One of the more unique stories in college basketball
, Dewayne Dedmon
didn't start playing the game until four years ago, a gangly 18 year old Jehovah's Witnesses. He played just one season at Antelope Valley Junior College and then sat the following year in order to preserve three seasons of eligibility at USC. Unfortunately he was only able to play 20 games last year before tearing a ligament in his knee and being forced to sit out the rest of the season.
Dedmon's intrigue as a prospect is readily noticeable on first glance, standing seven feet tall, with an excellent frame and a long wingspan. He's also extremely mobile for a player his size, running the floor exceptionally well, and being quick off his feet, highly agile and very explosive around the rim. Simply put, players with his physical attributes are extremely rare, and typically highly coveted.
Dedmon played for one of the worst teams in college basketball last season, a USC squad that went 1-17 in a very weak Pac-12 conference, and sported the least efficient offense
in high major basketball. That surely didn't do him any favors considering it was basically his first real season of playing organized basketball, but that did probably allow him more opportunity to figure things out as the year moved on, which he certainly appeared to do.

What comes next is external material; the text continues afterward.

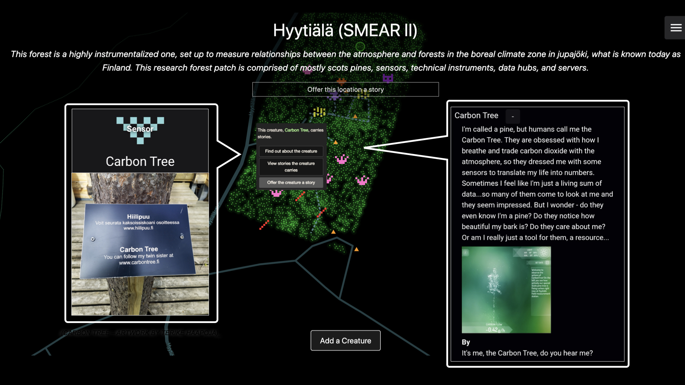685x385 pixels.
Task: Click the pink crown creature right of the View stories button
Action: (342, 159)
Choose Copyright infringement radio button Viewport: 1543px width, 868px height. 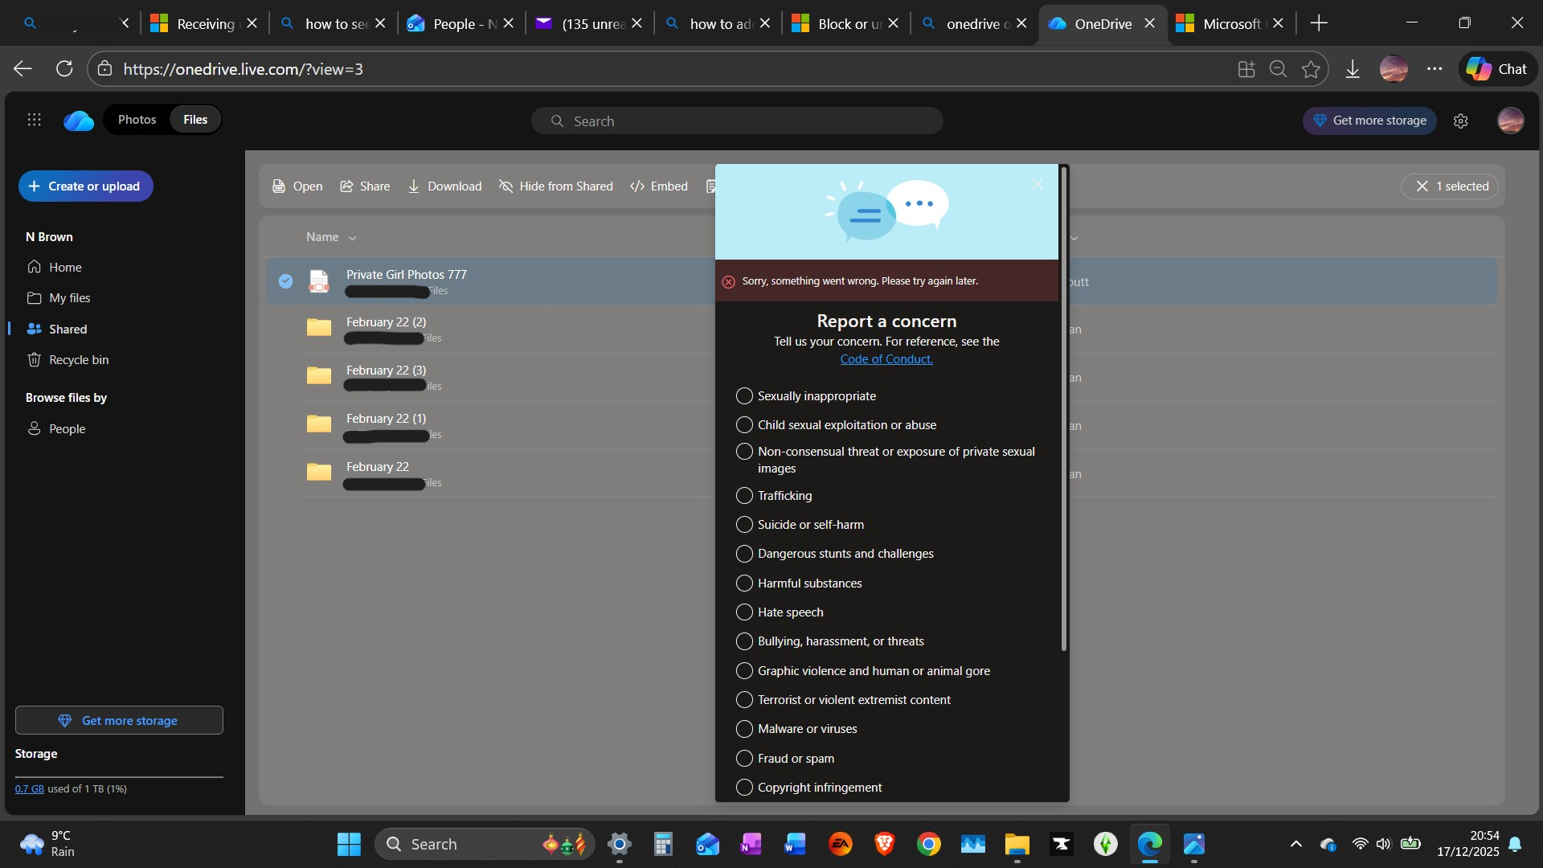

Playing 23 minutes per game, he didn't have the skill-level or experience needed to be much of focal point for USC offensively, as he struggles to create shots for himself. While clearly being strong enough to establish position inside the paint, Dedmon possesses a very rudimentary post game, as he shows little in the ways of footwork, counter moves or a left hand. He does have good quickness on his initial moves, but can be defended fairly easily in one on one situations, as he's an extremely poor passer (dishing out just 6 assists in 465 minutes last season) and rarely gets to the free throw line.
Where Dedmon shines is as a finisher around the basket, converting nearly 75% of his looks at the rim last season, one of the highest rates in college basketball. He's nearly automatic when catching the ball in space due to his tremendous physical attributes, something that his team wasn't always able to take advantage with their extremely weak backcourt.
Dedmon is a terrific offensive rebounder, best in the Pac-12 on a per-minute basis, thanks to his terrific agility, leaping ability and wingspan.
As the year moved on, Dedmon's comfort level offensively seemed to grow somewhat, even making a couple of face-up jumpers from 10-12 feet. His shooting mechanics look decent, even if the 54% he shot from the free throw line shows that he still has a long ways to go in this area.
Defensively, Dedmon has everything needed to be a real game changer in time, as his combination of mobility, length and strength at 7-feet tall is extremely rare. He moves his feet very well for a player his size, showing very good potential hedging screens on the perimeter and recovering quickly into the paint, being very difficult to shoot over. He showed potential as a shot-blocker, but wasn't too prolific in this area, only rejecting four shots in just over 7 games in Pac-12 play.
His strong frame makes him tough to post up very effectively inside the paint, even if he clearly doesn't have very much experience guarding other players his size, and is still a bit naïve biting on pump fakes. Dedmon averaged 5.5 fouls per-40 minutes last season, which made it difficult for him to stay on the court at times. He's also a surprisingly poor defensive rebounder, second worst amongst centers in our top-100, something scouts will undoubtedly want to see him improve on this season.
All in all, Dedmon certainly looks like the part of someone who hasn't been basketball very long, which will make it interesting to see how he progresses this season with a little more experience underneath his belt. If he's able to show the type of learning curve you'd expect from a player with his experience-level, he could certainly draw quite a bit of NBA interest considering his tremendous tools, despite turning 23 a few months ago. 27-year old Bernard James
proved last year that NBA teams aren't afraid to roll the dice on older guys with rare physical attributes that are relatively new to the game.